İki adam… İki dev adam… İki adam gibi adam…
Çok sevdiğim, artlarından gözyaşı döktüğüm iki devrimci… Ülkelerine
pırıltı saçmış, Cumhuriyetin iki neferi:
-Attila İlhan ve Levent Kırca…
Ölüm
tarihlerinin arasında yıl olarak 10 yıl, gün olarak bir gün
var…Sevgili Attila Abi 11 Ekim 2005’te, Sevgili levent Kırca ise 12
Ekim 2015’te sonsuz yolculuğa çıktı… Biri edebiyatta, şiirde,
romanda devleşti, diğeri tiyatro, sinema, televizyonda milyonların
gönlüne taht kurdu…
Çok acılar, çok çileler çektiler… Asla ödün vermediler… Ölene dek
hiç eğilip bükülmediler, ölüme ise dimdik gittiler…
Yazdıkları romanlar, şiirler, oyunlar, skeçler hiç eskimedi… Ne
zaman okusanız, ne zaman izleseniz hep gözyaşıyla, kahkahayla,
gururla doldu içiniz… Hani kimileri vardır, yaşarken ne olursa
olsun ölünce silikleşir, unutulur gider… Tarih Baba’nın defterinde
bir ufacık virgül dahi olamazlar…
Ama kimileri vardır, ışıldayan bir hayata imza atar, tarihe de
“unutulmayan” mahlasıyla adeta kazınırlar… İşte öylesine iki
değerdi, onlar ölünce kaybetmedi, biz onları yitirdiğimiz için
eksik kaldık, kaybettik…
-Ölümün asla yenemediği iki büyük adam olarak geçtiler
tarihe!..
İzmir Atatürk Lisesi birinci sınıfındayken yani 15-16 yaşlarında mektuplaştığı bir kıza yazdığı Nazım Hikmet şiirleriyle yakalanınca 1941 Şubat’ında okuldan atıldı, gözaltına alındı, tutuklandı, iki ay hapis yattı!..

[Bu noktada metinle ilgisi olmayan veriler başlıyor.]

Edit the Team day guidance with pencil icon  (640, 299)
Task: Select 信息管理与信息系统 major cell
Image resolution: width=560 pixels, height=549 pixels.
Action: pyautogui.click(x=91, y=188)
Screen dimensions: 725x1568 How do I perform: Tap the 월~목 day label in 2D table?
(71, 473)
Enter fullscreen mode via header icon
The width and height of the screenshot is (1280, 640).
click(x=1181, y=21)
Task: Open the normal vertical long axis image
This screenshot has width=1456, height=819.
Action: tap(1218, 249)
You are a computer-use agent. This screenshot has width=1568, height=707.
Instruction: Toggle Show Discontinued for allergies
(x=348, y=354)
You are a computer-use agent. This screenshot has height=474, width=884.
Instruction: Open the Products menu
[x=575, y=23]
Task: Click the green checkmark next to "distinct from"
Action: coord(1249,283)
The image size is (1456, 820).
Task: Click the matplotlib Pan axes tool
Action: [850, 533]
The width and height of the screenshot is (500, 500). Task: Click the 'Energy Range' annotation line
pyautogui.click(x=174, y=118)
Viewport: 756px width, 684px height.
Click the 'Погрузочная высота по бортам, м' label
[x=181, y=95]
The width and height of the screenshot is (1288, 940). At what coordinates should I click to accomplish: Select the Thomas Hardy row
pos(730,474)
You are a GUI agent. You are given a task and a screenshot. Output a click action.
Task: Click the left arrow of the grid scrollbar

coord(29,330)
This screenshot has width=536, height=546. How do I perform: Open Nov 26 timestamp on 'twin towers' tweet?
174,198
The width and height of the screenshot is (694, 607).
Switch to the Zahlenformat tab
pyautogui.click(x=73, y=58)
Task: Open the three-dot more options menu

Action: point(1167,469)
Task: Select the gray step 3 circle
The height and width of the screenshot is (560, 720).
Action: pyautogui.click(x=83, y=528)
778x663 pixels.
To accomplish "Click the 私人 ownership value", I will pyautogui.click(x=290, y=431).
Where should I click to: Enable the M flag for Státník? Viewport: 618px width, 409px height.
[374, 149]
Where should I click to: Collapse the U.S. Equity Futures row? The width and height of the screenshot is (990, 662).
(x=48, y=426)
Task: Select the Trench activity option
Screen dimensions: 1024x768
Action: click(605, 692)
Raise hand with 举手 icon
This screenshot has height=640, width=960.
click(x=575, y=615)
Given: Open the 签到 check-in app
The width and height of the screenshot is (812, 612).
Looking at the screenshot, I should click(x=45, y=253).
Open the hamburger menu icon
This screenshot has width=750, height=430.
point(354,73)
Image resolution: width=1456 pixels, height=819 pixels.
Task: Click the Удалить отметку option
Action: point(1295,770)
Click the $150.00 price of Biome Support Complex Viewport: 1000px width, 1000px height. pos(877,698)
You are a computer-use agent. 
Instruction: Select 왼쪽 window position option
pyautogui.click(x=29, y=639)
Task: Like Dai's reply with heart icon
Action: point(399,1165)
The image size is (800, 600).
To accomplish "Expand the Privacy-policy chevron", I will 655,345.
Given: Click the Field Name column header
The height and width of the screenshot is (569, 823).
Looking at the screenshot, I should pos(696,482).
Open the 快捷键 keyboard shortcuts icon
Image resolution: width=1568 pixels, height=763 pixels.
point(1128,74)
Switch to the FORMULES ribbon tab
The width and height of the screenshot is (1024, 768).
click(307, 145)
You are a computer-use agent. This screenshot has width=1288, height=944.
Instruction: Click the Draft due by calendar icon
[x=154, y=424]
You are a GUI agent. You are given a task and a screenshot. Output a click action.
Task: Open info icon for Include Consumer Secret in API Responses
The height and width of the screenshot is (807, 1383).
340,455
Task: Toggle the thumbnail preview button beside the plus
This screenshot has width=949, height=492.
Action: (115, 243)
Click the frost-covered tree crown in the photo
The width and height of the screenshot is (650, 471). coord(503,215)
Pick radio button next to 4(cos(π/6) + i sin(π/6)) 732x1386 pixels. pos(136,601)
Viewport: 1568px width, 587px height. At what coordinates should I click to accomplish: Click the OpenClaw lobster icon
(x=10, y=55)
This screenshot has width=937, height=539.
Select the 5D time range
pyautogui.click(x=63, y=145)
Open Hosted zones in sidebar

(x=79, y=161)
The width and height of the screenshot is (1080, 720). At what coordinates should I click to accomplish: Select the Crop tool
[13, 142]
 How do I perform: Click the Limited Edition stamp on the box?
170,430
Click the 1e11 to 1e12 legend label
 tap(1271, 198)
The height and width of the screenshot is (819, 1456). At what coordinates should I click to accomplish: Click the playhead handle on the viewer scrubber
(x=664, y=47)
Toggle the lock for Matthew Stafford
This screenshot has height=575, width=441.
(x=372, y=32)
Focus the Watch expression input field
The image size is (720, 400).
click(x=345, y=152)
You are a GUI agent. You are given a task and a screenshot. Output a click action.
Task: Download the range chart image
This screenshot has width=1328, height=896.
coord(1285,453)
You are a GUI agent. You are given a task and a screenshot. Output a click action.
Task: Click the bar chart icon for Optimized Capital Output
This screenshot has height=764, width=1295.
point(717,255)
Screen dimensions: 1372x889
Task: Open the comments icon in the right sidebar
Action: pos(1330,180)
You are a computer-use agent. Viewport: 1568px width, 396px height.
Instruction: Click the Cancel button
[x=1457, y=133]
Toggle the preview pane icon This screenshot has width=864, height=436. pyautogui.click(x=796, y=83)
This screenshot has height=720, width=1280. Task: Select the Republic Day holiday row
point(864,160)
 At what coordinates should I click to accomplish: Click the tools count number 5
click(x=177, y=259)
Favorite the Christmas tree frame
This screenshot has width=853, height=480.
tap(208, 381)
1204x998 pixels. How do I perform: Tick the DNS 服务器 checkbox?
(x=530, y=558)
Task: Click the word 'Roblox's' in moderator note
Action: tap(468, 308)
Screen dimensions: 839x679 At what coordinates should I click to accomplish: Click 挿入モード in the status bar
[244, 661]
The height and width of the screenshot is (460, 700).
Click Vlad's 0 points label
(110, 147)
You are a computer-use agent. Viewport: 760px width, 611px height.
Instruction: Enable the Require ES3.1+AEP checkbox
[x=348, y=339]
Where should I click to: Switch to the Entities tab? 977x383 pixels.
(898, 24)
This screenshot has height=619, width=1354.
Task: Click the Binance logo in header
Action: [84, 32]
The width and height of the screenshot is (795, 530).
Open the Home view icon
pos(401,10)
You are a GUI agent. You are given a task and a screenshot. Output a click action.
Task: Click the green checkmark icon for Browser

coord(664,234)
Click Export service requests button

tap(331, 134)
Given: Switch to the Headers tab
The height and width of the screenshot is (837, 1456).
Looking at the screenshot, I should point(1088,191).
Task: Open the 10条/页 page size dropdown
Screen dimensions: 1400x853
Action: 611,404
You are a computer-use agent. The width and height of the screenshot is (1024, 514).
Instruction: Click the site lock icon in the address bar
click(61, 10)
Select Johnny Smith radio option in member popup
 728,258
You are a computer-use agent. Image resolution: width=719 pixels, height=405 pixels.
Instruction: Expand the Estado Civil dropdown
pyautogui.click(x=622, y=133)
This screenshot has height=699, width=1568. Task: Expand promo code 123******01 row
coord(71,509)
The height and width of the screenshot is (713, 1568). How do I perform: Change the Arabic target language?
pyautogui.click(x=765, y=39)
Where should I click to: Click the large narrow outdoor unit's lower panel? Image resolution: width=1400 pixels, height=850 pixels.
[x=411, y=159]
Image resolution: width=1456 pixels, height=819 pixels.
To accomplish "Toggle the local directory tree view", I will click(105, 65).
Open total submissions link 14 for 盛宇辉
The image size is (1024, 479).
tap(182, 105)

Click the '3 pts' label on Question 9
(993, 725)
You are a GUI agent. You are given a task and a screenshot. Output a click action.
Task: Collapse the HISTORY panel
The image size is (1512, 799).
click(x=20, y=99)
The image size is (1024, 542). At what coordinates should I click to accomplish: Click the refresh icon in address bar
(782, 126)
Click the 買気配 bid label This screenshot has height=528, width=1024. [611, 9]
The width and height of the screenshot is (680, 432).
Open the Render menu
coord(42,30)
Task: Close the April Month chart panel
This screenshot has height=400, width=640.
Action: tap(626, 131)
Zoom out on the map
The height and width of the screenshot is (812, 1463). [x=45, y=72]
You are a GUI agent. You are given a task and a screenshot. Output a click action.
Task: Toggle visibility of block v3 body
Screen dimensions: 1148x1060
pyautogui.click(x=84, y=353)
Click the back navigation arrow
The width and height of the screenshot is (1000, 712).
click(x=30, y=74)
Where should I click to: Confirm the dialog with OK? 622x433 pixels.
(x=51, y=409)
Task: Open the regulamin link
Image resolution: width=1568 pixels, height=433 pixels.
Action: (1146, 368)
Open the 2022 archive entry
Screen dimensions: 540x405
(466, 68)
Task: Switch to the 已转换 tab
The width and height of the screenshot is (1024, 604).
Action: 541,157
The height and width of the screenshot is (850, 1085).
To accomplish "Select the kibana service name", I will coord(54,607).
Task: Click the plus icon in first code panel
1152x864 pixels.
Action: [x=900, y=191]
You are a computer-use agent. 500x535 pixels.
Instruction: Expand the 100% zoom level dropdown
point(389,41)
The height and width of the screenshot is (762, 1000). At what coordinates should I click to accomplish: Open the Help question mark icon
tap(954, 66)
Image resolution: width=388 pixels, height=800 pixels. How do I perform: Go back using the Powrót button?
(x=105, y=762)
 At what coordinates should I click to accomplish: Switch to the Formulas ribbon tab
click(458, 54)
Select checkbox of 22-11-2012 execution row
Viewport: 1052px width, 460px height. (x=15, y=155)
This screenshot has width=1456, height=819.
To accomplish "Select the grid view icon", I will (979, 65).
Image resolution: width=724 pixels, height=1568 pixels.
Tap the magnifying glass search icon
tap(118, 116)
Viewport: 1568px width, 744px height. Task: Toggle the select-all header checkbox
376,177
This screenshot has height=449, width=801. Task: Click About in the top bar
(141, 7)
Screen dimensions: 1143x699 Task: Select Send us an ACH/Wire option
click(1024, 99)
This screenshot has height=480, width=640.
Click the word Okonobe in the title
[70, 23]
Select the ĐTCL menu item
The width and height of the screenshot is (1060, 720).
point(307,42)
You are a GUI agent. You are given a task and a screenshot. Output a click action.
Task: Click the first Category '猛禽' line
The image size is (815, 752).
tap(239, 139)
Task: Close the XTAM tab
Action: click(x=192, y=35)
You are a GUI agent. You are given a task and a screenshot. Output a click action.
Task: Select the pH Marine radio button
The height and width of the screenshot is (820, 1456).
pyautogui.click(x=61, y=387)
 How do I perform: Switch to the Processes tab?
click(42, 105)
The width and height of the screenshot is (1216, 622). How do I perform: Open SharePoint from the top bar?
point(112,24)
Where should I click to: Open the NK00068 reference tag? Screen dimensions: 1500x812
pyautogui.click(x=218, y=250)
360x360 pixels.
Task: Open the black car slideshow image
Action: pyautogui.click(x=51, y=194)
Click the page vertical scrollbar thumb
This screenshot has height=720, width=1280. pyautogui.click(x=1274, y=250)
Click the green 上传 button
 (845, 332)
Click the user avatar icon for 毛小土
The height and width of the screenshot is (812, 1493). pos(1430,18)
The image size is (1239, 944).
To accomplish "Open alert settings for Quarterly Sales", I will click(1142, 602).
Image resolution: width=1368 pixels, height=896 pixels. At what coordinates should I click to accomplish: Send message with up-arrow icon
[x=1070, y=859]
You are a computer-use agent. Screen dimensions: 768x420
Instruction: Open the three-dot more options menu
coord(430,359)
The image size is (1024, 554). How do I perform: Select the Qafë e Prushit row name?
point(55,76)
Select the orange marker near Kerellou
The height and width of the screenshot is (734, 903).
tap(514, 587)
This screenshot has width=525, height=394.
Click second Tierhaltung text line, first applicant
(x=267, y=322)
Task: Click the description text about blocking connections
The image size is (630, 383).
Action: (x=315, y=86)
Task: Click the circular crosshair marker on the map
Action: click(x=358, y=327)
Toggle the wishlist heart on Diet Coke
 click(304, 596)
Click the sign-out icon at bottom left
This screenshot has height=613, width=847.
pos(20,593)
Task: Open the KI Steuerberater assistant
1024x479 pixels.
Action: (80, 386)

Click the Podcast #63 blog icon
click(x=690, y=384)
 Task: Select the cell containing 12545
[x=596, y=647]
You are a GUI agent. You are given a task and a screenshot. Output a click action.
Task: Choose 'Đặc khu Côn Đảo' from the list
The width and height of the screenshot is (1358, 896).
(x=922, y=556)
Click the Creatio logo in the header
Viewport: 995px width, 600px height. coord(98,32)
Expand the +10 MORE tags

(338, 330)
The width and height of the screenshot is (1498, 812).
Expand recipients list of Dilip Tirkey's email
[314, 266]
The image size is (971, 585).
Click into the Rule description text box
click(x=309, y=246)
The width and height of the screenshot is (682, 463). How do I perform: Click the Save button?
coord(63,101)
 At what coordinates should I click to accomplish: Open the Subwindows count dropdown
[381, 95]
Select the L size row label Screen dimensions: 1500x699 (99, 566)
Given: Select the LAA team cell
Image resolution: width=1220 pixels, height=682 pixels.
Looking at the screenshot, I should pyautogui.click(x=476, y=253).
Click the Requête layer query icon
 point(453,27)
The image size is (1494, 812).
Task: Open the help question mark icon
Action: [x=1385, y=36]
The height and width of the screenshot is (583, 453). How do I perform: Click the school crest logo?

Taa 1944 yılında mahkeme kararıyla okuma hakkını tekrar kazandı. İşte o üç yıllık mücadele, o gencecik çocuğun Türkiye’nin en büyük şair ve romancılarından biri olmasına yol açacaktı…
Siz Attila İlhan’ın, 1948 yılında, henüz Hukuk fakültesi ikinci sınıfındayken Nazım Hikmet’i kurtarma hareketine katılmak için Paris’e gittiğini bili...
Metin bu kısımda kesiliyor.